Ho 16 anni e sono fascista

Silvia è sbarcata da poco al liceo. Nuove aule, nuovi edifici, nuove strade, nuovi compagni, una geografia ancora tutta da esplorare, una rete di rapporti ancora tutta da tessere. Oggi Silvia tornando da scuola ha portato a casa una nuova domanda: una sua compagna le ha detto di “io sono fascista”. Ma cosa vuol dire “essere fascista”? Silvia non lo sa.

A rispondere alla domanda di Silvia e di tanti altri ragazzi come lei ci ha provato Christian Raimo, classe ’75, professore in un liceo statale di Roma, insegnante di storia e filosofia, scrittore per Minimum Fax e articolista per L’internazionale, molto attivo negli ambienti dell’editoria romana e del web più intellettuale. L’inchiesta, durata mesi, che Christian Raimo ha realizzato tra i giovani studenti e gruppi di estrema destra, è diventata un libro dal titolo “Ho 16 anni e sono fascista”.

“Io sono fascista” mi dice un ragazzino di tredici anni. Sarà alto un metro e quaranta, è ancora in terza media. “Pure io sono fascista” dice un suo amico. “Anche io, siamo tutti fascisti”…”Per me il fascismo è una moda”. “Si, anche per me è una moda”. “Io sono fascista, certo, per moda” mi ripetono in cinque, dieci, venti i ragazzi di Roma, di Milano, di Firenze, di Padova, di Palermo. E magari me lo confermano con quello che hanno indosso.

(esiste una linea di abbigliamento legata a CasaPound)

 Per immaginare il domani del nostro Paese è necessario capire cos’è la politica per i ragazzi di oggi.

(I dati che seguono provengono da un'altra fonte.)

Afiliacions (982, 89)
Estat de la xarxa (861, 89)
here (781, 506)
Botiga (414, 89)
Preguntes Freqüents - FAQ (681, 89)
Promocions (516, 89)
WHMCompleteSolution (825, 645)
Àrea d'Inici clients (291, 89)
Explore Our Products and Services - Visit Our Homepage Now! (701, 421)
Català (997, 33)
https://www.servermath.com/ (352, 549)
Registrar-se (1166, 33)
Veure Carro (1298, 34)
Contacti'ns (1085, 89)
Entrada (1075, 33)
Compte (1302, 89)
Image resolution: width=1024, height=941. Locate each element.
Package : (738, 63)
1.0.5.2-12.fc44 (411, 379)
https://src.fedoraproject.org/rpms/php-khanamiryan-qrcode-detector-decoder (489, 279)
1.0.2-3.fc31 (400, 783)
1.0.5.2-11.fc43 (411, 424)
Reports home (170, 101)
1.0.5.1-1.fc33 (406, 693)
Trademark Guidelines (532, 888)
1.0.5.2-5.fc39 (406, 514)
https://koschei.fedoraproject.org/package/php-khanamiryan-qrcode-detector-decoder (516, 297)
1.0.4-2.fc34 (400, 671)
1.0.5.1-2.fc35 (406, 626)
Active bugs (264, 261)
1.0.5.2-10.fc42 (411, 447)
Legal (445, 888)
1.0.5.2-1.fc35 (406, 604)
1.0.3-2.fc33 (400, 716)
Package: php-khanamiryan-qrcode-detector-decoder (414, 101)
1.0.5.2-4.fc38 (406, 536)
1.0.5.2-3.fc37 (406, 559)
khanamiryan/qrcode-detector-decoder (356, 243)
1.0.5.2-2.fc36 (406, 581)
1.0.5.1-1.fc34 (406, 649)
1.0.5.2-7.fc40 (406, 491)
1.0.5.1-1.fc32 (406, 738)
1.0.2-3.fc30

“Vuoi capire quello che succede nella politica tra i ragazzi? Devi seguire la scena di Roma. Tutto accade a Roma, è una specie di piazza per capire come muoversi negli altri posti.” dice uno dei capi dei vari movimenti intervistato. La politica studentesca è romanocentrica e Christian Raimo è andato in giro soprattutto a Roma, ha incontrato giovani e giovanissimi che oggi militano nelle formazioni di una destra estrema/radicale/neofascista, ha letto i loro testi di riferimento, ha interrogato i loro leader, ha assistito alle loro manifestazioni pubbliche, per scoprire che la politica nella destra radicale è soprattutto una forma di esibizione. Dall’inchiesta di Raimo emerge come i movimenti neofascisti abbiano facile presa sui giovanissimi, come agiscano sugli adolescenti con la fascinazione dei simboli, delle bandiere, dei gesti, degli slogan facendo leva soprattutto sulle emozioni, al pari dei cori da stadio. La coscienza politica, in tutto questo rumore, passa in secondo piano. Dichiararsi fascisti è diventato addirittura elemento qualificante di una nuova identità cercata in contesti sempre più ampi.

Tra chi si dichiara fascista per moda e chi del neofascismo ha fatto uno stile di vita e un impegno politico, la differenza è immensa. I giovani attivisti fascisti lavorano con una pianificazione meticolosa per ottenere una presenza capillare sul territorio, usano i media e internet in un modo per niente dissimile da quello dei collettivi sociali di opposto orientamento, sottostanno a un loro severo decalogo: devono essere molto disciplinati, devono avere il coraggio dei forti, non quello dei disperati, non devono assumere droghe. La militanza politica, di fatto, è dura: riunioni serali continue, volantinaggio la mattina presto, incontri organizzativi, incontri culturali. Una strada senza ritorno, scrive Raimo, nel senso che se qualcuno decide di andarsene da quella comunità, magari lo chiudono in una stanza e lo picchiano. Si dichiarano violenti solo in caso di difesa, anche se l’ossimoro della sana scazzottata è una delle solide certezze del pensiero dei giovani neofascisti. L’idea, insomma, di prendere la scorciatoia della violenza per far valere le proprie idee e far tacere chi non la pensa come loro è sempre viva.

Il senso dell'”antifascismo” si è perso con la memoria delle vicende storiche del 900 e le idee su quello che è stata l’oppressione del nazismo, del franchismo e del fascismo in Europa sono ormai un’approssimazione: nei giovanissimi mancano ormai del tutto gli anticorpi antifascisti. Su di loro hanno invece facile presa le grandi paure xenofobe della globalizzazione, che nutrono il mito razzista della “grande sostituzione”, incitano alla violenza sui più deboli e si insinuano negli spazi democratici delle scuole e delle università. Ho 16 anni e sono fascista, più che un libro, è una sirena d’allarme, lo specchio del futuro politico inquieto che ci attende e riflette una preoccupante ombra nera sul nostro destino.